Richard Cordray is rumored to be considering a 2018 run to be the next governor of Ohio after resigning from his position as director of the Consumer Financial Protection Bureau .
Cordray, a Democrat, has not yet announced a run, but for months has been rumored to be planning one. Cordray previously worked in state government in Ohio.
INTERACTIVE: Who is running for Ohio governor?
Cordray would join a crowded field of gubernatorial contenders, including Dayton Mayor Nan Whaley. Below are five things you should know about Cordray:
1. He is a Michigan State grad but still a Buckeye
Cordray is a graduate of one of Ohio State University’s chief rivals, Michigan State University. But, he later went on to serve as an adjunct professor at Ohio State University Moritz College of Law, according to his biography page on the CFPB’s website.
Cordray also graduated from both Oxford University and the University of Chicago Law School.
2. The first leader of the CFPB
Cordray served as the first-ever director of the Consumer Financial Protection Bureau — a post he resigned on Nov. 15. Before joining the bureau, Cordray was Ohio Attorney General. He helped to recover more than $2 billion for Ohio retirees, investors and business owners, according to his biography.
3. He’s held elected office before
Cordray once served as Franklin County Treasurer and later served as Ohio Treasurer. In both positions, he led banking, investment, debt and financial activities, according to his biography.
He also served as the state representative for Ohio’s 33rd house district.
4. He’s argued in front of the U.S. Supreme Court
Throughout his career, Cordray has argued seven cases in front of the United States Supreme Court. He was appointed to argue cases by both the Bill Clinton and George W. Bush justice departments, according to his biography.

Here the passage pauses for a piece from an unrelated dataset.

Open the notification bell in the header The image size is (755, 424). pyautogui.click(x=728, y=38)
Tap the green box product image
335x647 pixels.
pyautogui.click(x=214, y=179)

As a lawyer, Cordray also served as counsel to Kirkland & Ellis, one of the world’s largest law firms.
5. He’s still an Ohioan
Cordray lives in Grove City, Ohio, a suburb of Columbus. While he served as director of the CFPB, he was a law school professor at Capital University, a private liberal arts and research school located in Bexley. He and his wife Peggy have twin children named Danny and Holly.